→ **EXERCÍCIOS PROPOSTOS**:
• a. Copie fielmente o trecho do acórdão entre "1. Apelação interposta" e "por este Colegiado.", incluindo essas palavras.
• b. Traduza para o inglês a seguinte frase do acórdão: "A existência de eventual crédito em favor da executada não afasta a exigibilidade do título, podendo ensejar, quando cabível, mera compensação futura."
• c. Responda às perguntas abaixo com base no acórdão.
(i) Em que data foi extinto o contrato de concessão?
(ii) Qual órgão julgador decidiu o recurso?
(iii) Segundo o acórdão, em que artigo do CPC o contrato se enquadra como título executivo extrajudicial?

→ **TRECHO PARA LEITURA**:
※ ※ ※

Publicacao/Comunicacao
Intimação
Apelação Cível Nº 5083358-94.2023.4.02.5101/RJ
RELATOR: Desembargador Federal THEOPHILO ANTONIO MIGUEL FILHO
APELANTE: CONCESSIONARIA INFRABARRA LTDA (EMBARGANTE)
ADVOGADO(A): RODRIGO ALVARES DA SILVA CAMPOS (OAB RJ108513)
APELADO: EMPRESA BRASILEIRA DE INFRA-ESTRUTURA AEROPORTUÁRIA - INFRAERO (EMBARGADO)
EMENTA
ADMINISTRATIVO E PROCESSUAL CIVIL. APELAÇÃO EM EMBARGOS À EXECUÇÃO. CONTRATO DE CONCESSÃO DE USO DE ÁREA. COBRANÇA DE DÍVIDA CONTRATUAL. LITISPENDÊNCIA PARCIAL. INADEQUAÇÃO DA VIA EXECUTIVA. ABUSO DE DIREITO. EXCESSO DE EXECUÇÃO. PARCIAL PROVIMENTO.
1. Apelação interposta em face de sentença proferida nos Embargos à Execução n.º 5021129-98.2023.4.02.5101, opostos contra execução ajuizada pela INFRAERO para cobrança de dívida contratual decorrente de Contrato de Concessão de Uso de Área com Investimentos, referente a parcelas inadimplidas até dezembro de 2022, e à ocupação do imóvel em janeiro de 2023, tendo a sentença extinguido parcialmente o feito sem resolução do mérito por litispendência e julgado improcedentes os demais pedidos.
2. Configura-se litispendência parcial quando há identidade de partes, causa de pedir e pedido, sendo inviável a rediscussão, em embargos à execução, do alegado desequilíbrio econômico-financeiro contratual já apreciado e julgado improcedente na Ação Ordinária n.º 5008349-63.2022.4.02.5101, inclusive em sede de apelação por este Colegiado.
3. Os eventos externos invocados pela concessionária, como cobrança de IPTU, concorrência em área vizinha, concessão do aeroporto etc, inserem-se no risco empresarial ordinário, não caracterizando fato do príncipe, teoria da imprevisão ou caso fortuito externo.
4. O Contrato de Concessão de Uso de Área celebrado com a INFRAERO constitui título executivo extrajudicial, nos termos do art. 784, II, do CPC, sendo as obrigações contratuais certas, líquidas e exigíveis, por decorrerem de valores previamente definidos e apuráveis mediante simples cálculo aritmético.
5. A existência de eventual crédito em favor da executada não afasta a exigibilidade do título, podendo ensejar, quando cabível, mera compensação futura.
6. Não há abuso de direito na manutenção do contrato até 31/12/2022, pois a INFRAERO estava vinculada a decisão judicial transitada em julgado que prorrogou sua vigência.
7. A cobrança de valores referentes à ocupação do imóvel em janeiro de 2023 não pode ser incluída na execução fundada no contrato de concessão, extinto em 31/12/2022, caracterizando excesso de execução quanto a essa competência específica.
8. Apelação interposta pela CONCESSIONARIA INFRABARRA LTDA parcialmente provida.
ACÓRDÃO
Vistos e relatados estes autos em que são partes as acima indicadas, a Egrégia 7ª Turma Especializada do Tribunal Regional Federal da 2ª Região decidiu, por unanimidade, dar parcial provimento ao recurso de apelação interposto pela CONCESSIONÁRIA INFRABARRA LTDA, nos termos do relatório, votos e notas de julgamento que ficam fazendo parte integrante do presente julgado.
Rio de Janeiro, 25 de fevereiro de 2026.

※ ※ ※

→ **DADOS EXTRAÍDOS**:
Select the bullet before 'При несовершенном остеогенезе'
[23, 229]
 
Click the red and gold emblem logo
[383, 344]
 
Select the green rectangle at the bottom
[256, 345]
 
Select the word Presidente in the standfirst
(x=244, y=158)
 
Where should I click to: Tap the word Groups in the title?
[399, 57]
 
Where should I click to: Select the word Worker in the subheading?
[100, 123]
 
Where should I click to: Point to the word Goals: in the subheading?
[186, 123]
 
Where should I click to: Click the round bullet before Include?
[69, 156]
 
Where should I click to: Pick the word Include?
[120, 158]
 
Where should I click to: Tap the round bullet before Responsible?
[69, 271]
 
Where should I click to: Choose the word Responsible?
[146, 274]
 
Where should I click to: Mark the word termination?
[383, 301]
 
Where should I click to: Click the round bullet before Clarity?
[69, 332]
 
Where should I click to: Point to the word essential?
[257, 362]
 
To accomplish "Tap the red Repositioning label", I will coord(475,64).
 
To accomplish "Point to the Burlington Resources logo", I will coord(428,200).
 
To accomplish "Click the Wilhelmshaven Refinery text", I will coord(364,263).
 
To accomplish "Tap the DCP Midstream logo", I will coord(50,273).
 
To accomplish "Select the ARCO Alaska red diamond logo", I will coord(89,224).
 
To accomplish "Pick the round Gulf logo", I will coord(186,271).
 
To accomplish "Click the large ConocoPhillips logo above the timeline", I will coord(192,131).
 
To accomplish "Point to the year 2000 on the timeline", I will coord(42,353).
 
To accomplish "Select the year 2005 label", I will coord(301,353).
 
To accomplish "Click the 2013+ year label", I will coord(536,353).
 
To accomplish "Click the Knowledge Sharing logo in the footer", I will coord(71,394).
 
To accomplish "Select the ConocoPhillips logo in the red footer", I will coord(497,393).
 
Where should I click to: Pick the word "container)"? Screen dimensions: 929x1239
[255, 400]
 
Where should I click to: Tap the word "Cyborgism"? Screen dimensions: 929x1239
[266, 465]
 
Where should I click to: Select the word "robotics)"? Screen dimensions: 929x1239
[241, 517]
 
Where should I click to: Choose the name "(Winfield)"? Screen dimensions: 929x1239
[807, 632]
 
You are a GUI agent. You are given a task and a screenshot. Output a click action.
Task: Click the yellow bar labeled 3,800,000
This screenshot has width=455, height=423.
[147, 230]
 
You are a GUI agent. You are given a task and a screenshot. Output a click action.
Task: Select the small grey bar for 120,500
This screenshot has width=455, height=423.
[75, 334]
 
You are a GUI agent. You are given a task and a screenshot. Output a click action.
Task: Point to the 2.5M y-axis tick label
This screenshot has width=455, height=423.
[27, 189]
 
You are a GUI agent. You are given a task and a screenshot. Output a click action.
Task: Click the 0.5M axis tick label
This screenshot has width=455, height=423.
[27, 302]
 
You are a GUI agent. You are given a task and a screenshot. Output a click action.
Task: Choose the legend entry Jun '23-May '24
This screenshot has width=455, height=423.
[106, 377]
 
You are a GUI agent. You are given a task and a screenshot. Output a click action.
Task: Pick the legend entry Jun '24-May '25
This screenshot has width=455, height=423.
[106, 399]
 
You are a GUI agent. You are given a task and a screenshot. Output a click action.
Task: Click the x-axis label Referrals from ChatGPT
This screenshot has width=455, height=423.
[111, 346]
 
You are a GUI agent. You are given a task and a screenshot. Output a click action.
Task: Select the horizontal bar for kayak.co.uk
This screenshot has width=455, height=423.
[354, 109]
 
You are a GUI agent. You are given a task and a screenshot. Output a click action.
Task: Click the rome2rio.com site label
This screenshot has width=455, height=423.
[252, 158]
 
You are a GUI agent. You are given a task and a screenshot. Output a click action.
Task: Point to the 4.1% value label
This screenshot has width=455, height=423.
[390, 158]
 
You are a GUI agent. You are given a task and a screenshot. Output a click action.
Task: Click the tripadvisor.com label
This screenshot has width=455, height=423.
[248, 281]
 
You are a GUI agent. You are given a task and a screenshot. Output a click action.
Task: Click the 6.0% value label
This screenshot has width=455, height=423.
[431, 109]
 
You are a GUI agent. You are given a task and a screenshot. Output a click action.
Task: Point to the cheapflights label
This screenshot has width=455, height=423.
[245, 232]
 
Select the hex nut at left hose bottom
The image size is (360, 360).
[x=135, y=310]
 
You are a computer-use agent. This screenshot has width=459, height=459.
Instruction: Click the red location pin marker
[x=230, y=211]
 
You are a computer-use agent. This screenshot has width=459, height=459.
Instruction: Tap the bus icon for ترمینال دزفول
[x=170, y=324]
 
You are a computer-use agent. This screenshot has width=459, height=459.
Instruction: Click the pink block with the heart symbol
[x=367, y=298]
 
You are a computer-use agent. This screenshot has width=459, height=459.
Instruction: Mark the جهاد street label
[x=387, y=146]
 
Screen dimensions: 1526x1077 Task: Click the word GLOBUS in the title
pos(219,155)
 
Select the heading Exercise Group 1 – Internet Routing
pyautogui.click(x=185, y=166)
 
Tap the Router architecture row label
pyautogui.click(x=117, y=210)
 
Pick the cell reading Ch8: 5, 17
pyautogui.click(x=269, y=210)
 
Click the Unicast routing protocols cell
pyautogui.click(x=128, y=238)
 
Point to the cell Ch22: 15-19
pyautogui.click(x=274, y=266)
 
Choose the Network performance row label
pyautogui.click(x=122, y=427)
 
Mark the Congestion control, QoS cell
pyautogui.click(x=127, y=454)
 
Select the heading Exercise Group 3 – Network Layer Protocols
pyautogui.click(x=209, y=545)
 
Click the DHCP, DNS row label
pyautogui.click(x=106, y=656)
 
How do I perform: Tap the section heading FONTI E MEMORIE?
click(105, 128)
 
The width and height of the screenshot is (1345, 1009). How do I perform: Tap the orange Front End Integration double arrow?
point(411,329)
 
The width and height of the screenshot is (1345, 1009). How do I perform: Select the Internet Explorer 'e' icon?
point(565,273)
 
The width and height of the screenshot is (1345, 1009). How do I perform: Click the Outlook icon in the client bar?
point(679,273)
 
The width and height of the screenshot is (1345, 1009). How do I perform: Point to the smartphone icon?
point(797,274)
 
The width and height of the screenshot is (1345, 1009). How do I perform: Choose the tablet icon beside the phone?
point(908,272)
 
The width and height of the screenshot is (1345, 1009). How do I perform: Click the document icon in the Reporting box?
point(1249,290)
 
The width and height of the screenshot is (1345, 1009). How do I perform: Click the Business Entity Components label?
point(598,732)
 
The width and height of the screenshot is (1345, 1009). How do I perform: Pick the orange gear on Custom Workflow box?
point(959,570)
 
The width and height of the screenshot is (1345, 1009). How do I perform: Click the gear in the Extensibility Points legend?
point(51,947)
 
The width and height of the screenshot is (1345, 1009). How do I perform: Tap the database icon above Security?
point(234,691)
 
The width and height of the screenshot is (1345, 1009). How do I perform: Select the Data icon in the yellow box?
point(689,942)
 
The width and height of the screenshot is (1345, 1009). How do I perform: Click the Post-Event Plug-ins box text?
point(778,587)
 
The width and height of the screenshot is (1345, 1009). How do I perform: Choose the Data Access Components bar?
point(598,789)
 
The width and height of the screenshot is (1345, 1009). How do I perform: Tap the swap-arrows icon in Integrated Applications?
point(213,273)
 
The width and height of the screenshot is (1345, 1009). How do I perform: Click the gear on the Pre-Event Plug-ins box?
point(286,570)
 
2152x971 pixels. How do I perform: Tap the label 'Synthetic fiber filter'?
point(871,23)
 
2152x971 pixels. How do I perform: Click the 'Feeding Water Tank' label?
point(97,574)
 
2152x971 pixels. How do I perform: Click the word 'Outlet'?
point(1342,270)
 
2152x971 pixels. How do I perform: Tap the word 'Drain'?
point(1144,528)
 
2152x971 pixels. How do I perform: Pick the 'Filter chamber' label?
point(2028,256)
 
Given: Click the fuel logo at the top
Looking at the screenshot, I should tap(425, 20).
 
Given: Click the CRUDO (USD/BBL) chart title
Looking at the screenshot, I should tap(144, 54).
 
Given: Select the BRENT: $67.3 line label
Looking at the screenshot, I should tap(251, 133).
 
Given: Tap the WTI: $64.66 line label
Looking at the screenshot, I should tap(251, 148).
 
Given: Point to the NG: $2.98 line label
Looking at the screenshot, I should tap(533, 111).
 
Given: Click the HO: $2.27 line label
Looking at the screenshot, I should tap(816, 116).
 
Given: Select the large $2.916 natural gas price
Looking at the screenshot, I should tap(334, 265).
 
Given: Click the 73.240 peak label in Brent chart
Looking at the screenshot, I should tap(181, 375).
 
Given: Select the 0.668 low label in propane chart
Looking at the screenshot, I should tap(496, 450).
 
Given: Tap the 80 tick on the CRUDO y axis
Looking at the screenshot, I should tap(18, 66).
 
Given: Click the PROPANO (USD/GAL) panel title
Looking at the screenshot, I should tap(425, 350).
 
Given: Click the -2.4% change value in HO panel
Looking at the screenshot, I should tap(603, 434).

※ ※ ※

→ **RESPOSTAS ESCRITAS**:
• a.
1. Apelação interposta em face de sentença proferida nos Embargos à Execução n.º 5021129-98.2023.4.02.5101, opostos contra execução ajuizada pela INFRAERO para cobrança de dívida contratual decorrente de Contrato de Concessão de Uso de Área com Investimentos, referente a parcelas inadimplidas até dezembro de 2022, e à ocupação do imóvel em janeiro de 2023, tendo a sentença extinguido parcialmente o feito sem resolução do mérito por litispendência e julgado improcedentes os demais pedidos.
2. Configura-se litispendência parcial quando há identidade de partes, causa de pedir e pedido, sendo inviável a rediscussão, em embargos à execução, do alegado desequilíbrio econômico-financeiro contratual já apreciado e julgado improcedente na Ação Ordinária n.º 5008349-63.2022.4.02.5101, inclusive em sede de apelação por este Colegiado.

• b. The existence of any credit in favor of the judgment debtor does not rule out the enforceability of the instrument, and may give rise, where appropriate, to mere future set-off.

• c.
(i) Em 31/12/2022.
(ii) A 7ª Turma Especializada do Tribunal Regional Federal da 2ª Região.
(iii) No art. 784, II, do CPC.